- The Washington Times - Monday, February 23, 2004

Maryland Democrats pulled off a political coup in 2002, when they gerrymandered Republican Rep. Connie Morella of Montgomery County out of the 8th Congressional District seat she had held for 16 years. The political beneficiary of this generosity was Democrat Chris Van Hollen. The common wisdom has it that Republicans should not bother to contest a district like the 8th, which now includes Democratic strongholds. Yet, three Republicans are running in the March 2 primary. The best choice by far is a fresh face on the political scene: Chuck Floyd of Kensington, a retired military officer, former State Department employee and entrepreneur.

During his time in the military, Mr. Floyd served as a commander and worked in a variety of high-level positions, including the Multinational Force and Observers peacekeeping force in the Middle East and the 25th Infantry Division overseeing logistical operations in Asia. He recently resigned his senior staff position at the State Department to run against Mr. Van Hollen.
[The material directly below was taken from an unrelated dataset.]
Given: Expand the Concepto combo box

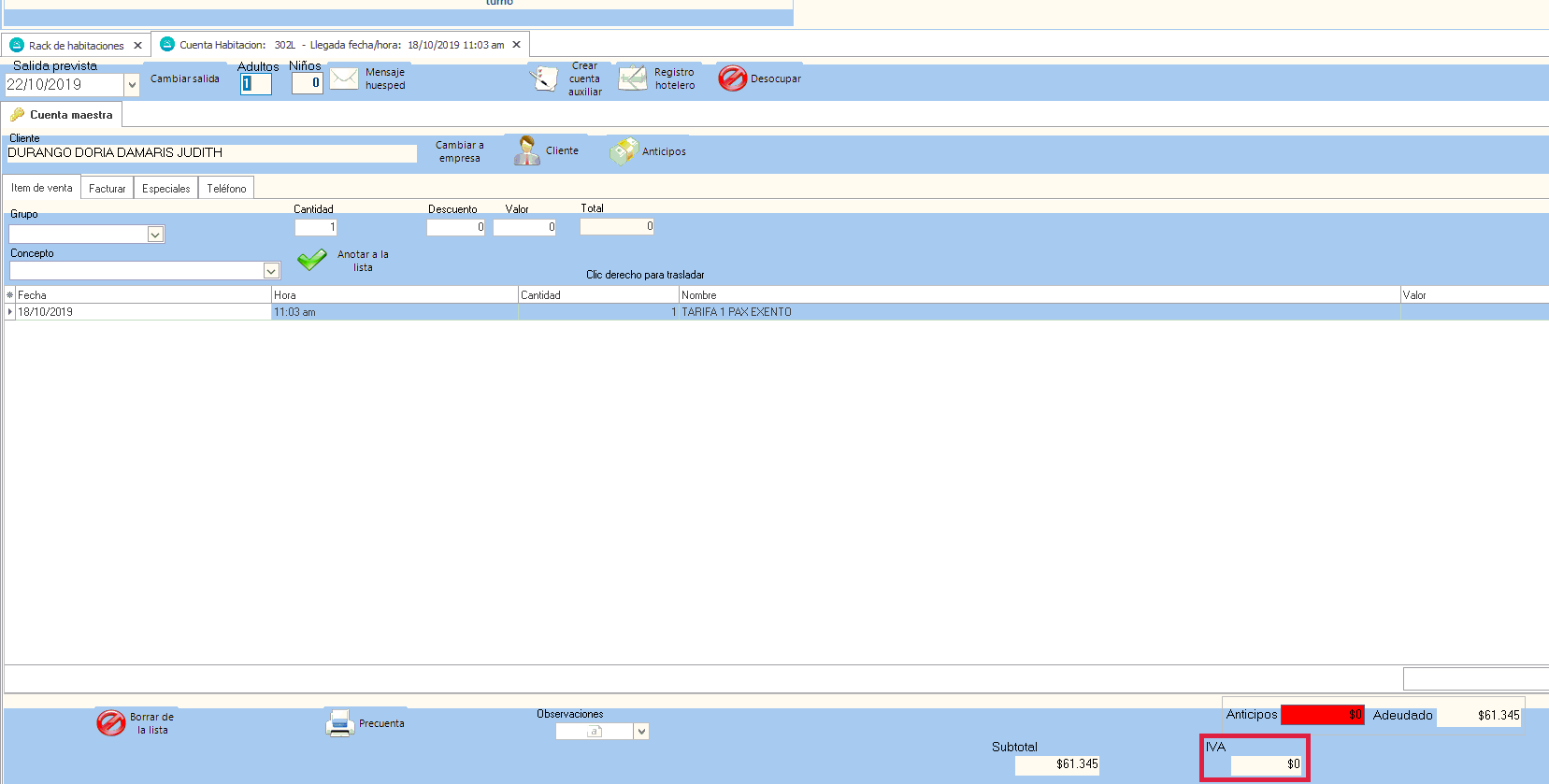Looking at the screenshot, I should [x=271, y=271].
Mr. Van Hollen has distinguished himself as one of the most strident critics of President Bush’s efforts to disarm Saddam Hussein. On Oct.17, for example, he took to the House floor to denounce the administration’s Iraq policy and oppose Mr. Bush’s request to fund U.S. military and reconstruction efforts in Iraq, saying he could not support the reconstruction money unless taxes were increased.
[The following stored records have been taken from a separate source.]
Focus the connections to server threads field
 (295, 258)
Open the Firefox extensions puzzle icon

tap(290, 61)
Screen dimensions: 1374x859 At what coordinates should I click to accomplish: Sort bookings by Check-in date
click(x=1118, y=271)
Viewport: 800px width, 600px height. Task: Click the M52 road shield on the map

By contrast, Mr. Floyd switched from Democrat to Republican after retiring from the military in 1992, believing that the Democratic Party had drifted far to the left on defense and foreign policy. He plans to make Mr. Van Hollen’s hostility to the president’s Iraq policy one of his top campaign issues. Mr. Van Hollen, he says, “doesn’t understand that going after terrorists in their homeland is essential to winning the war” against terrorism.

Mr. Floyd also criticizes the freshman’s opposition to the 2001 and 2003 Bush tax cuts. He will also remind voters that, two years ago, then-state Sen. Van Hollen voted for the $1.3 billion Thornton school-funding plan without a funding source to pay for it. Mr. Floyd also disagrees with Mr. Van Hollen’s complaint that the president isn’t spending enough money on the No Child Left Behind program. Mr. Van Hollen, he says, doesn’t understand that “you can’t have everything at once.”

It is certainly true that the odds are stacked against any Republican running for this seat. But Chuck Floyd isn’t just any ordinary candidate. He is someone with a compelling personal story and a remarkable ability to articulate his principles. The Washington Times endorses Chuck Floyd for the Republican nomination in the 8th Congressional District.